Dalam hal ini, nenek-nenek cerewet itu adalah ibu saya.

Ibu saya bisa tiba-tiba muncul di pintu dan berbicara saat saya sedang bekerja di kamar. Saat makan. Saat berjalan ke toilet. Saat saya asyik membaca buku. Saat asyik membaca koran. Saat larut dalam ketegangan film yang saya tonton. Atau saat saya santai sendiri menikmati sepi.

Ia bisa bercerita tentang apa saja. Tentang gosip tetangga. Gosip lama atau baru. Tentang artikel di koran yang pernah ia baca. Artikel lama atau baru. Tentang pengalamannya. Pengalaman masa kini atau masa lalu. Tentang ini tentang itu tentang sesuatu yang pernah ia dengar entah di mana.

Parahnya, kalau ingin bercerita tentang K, ia akan mulai dari A – B -C -D – E -F -G dst…

Tapi saya sayang padanya. Jadi saya paksakan diri berhenti dan mendengar. Saya letakkan pensil ke meja. Saya tutup buku saya. Saya tekan tombol pause di remote kontrol. Kalau saya sedang benar-benar tak ingin mendengar, entah karena tidak mood atau memang sibuk, saya tanggapi sambil lalu dan segera meneruskan kesibukan. Berdoa agar ia segera paham. Kadang sebentar ia menyelesaikan ceritanya. Namun itu pernah berlangsung lama sampai kemudian ia berkata,

“Kamu benar-benar sedang sibuk ya?”

“Iya.”

“Ya sudah.”

Dengan ragu kemudian ia pergi. Sedang saya tak enak hati.

Yang lebih menguji hati adalah saat saya yang ingin berbicara. Ingin bercerita atau berkeluh kesah. Saya ucapkan sepenggal kalimat pembuka. Lalu dibalasnya dengan deretan cerita tiada henti yang lari kesana kemari. Ketika sudah berhenti, saya usahakan kembali ke topik yang saya ingini. Lalu berderet kembali omongan yang tak saya kehendaki.

Ya sudah saya pasrah. Berarti kali ini saya harus menggigit bibir sendiri. Mengulum cerita yang hendak saya bagi. Mengganti keluh kesah dengan desah susah saat sendiri.

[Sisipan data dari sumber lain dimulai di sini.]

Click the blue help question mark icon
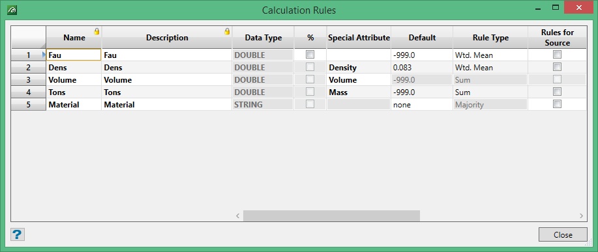 18,234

Tapi saya sayang padanya. Saya tahu itu membuatnya gembira. Jadi saya biarkan itu terjadi lagi dan lagi.

Saat saya benar-benar sudah tak sabar, meletuplah kata-kata terbuka, “Iya iyaaa….”

Wajah ibu menjadi kaku, “Aku sudah pernah cerita ya?”

“Sudah.”

“Berapa kali?”

“Pokoknya sudah pernah.”

“Berapa kali?”

“Nggak tahu. Lupa.”

Lalu beliau tampak sedih. Meratapi ingatannya yang menua. Saya memaki. Menyesal dalam hati. Kadang mencari pembenaran. Namun gurat sedih di raut ibu dan sesal yang meninggi tetap tinggal menghantui.

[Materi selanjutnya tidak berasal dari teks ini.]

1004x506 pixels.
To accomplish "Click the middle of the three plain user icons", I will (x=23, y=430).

Ada juga saat lain di mana sekedar mendengar menjadi uji kesabaran yang menyiksa. Saat di mana seorang teman bercerita dengan penuh semangat. Omongannya meracau, artikulasinya tak jelas, kisahnya membosankan. Tapi tentu saja saya tetap mendengarkan. Toh saya sudah melewati ujian “ibu” berkali-kali.

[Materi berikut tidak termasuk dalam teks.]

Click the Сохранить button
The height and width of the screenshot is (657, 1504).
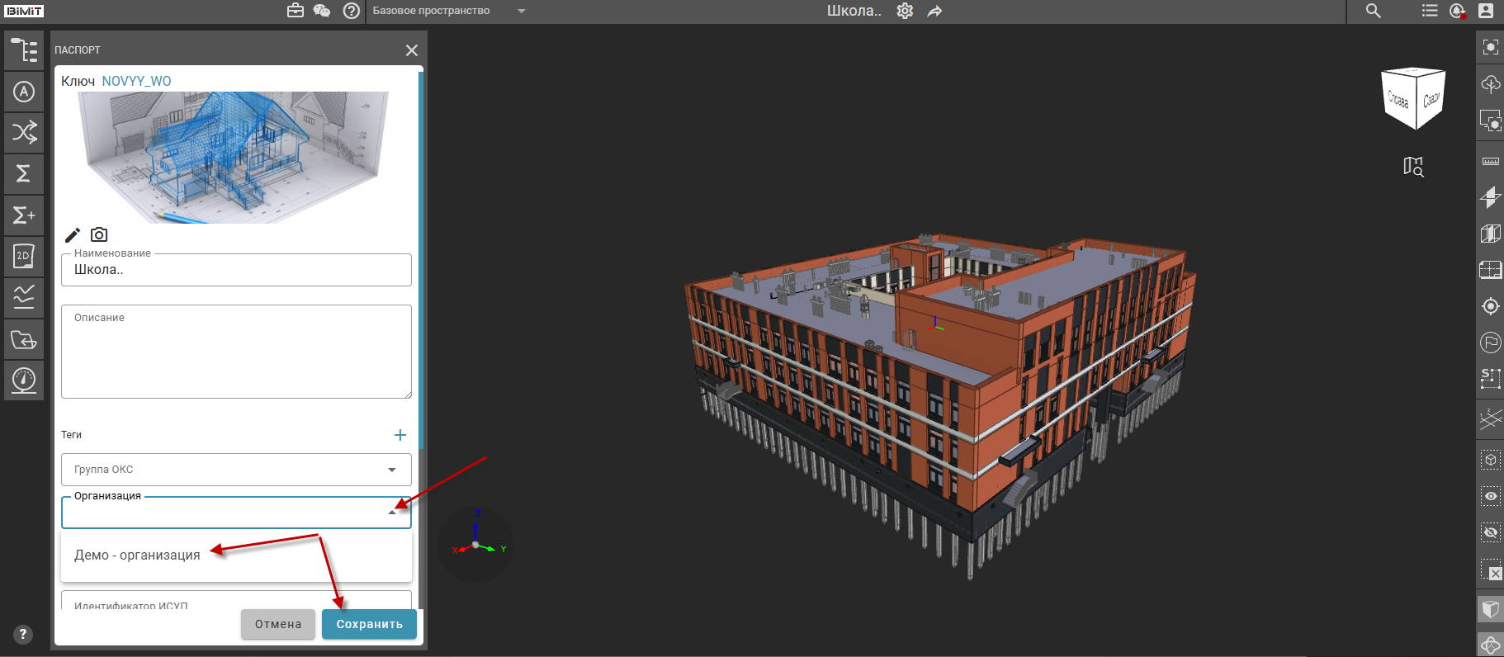[x=370, y=624]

Saat cerita tersebut selesai, teman lain juga ingin bercerita. Omongannya tertutur lancar, artikulasinya bening, kisahnya menarik hati. Saya benar-benar tertarik mendengarkan. Tapi baru satu dua kalimat, teman pertama tadi, yang sepertinya mendapat inspirasi dari teman kedua, kembali bercerita. Omongannya tetap meracau, artikulasinya masih tak jelas, kisahnya semakin membosankan.

Saya tetap sabar. Ujian “ibu” masih jauh lebih berat.

Kemudian, akhirnya, ia menyelesaikan ceritanya. Tapi begitu ada teman lain berbicara, ia memotong kembali. Begitu berulang-ulang sampai saya ingin memaki, “Diam! Saya ingin mendengar!”. Begitu terus menerus sampai saya ingin bersimpuh sujud syukur bahwa teman ini bukan ibu saya.

Mungkin karena itulah anjing disebut sebagai sahabat terbaik manusia. Ia bertelinga lebar dan tak bisa berbicara.

Tapi sayangnya Cuka, anjing saya, segera menghindar saat saya mulai berkeluh-kesah. Untunglah saya memiliki blog ini. Dan anda yang bersedia membacanya.

23 Januari 2011, di kamar.

This entry was posted in Uncategorized. Bookmark the permalink.

8 Responses to Diam, Saya Ingin Mendengar!

  1. antondewantoro says:

    pendengar yang baik belum tentu sahabat yang menyenangkan juga
    sahabat yang baik belum tentu sahabat yang menyenangkan juga

  2. Lutfi Retno Wahyudyanti says:

    terimakasih. saya merasa tersanjung dengan kalimat terakhirnya.

  3. deasy says:

    Sip… saya ingin mendengar…

  4. Untuk sekarang. Saya ingin membaca dulu, karena saya tidak dapat mendengarkan tulisan.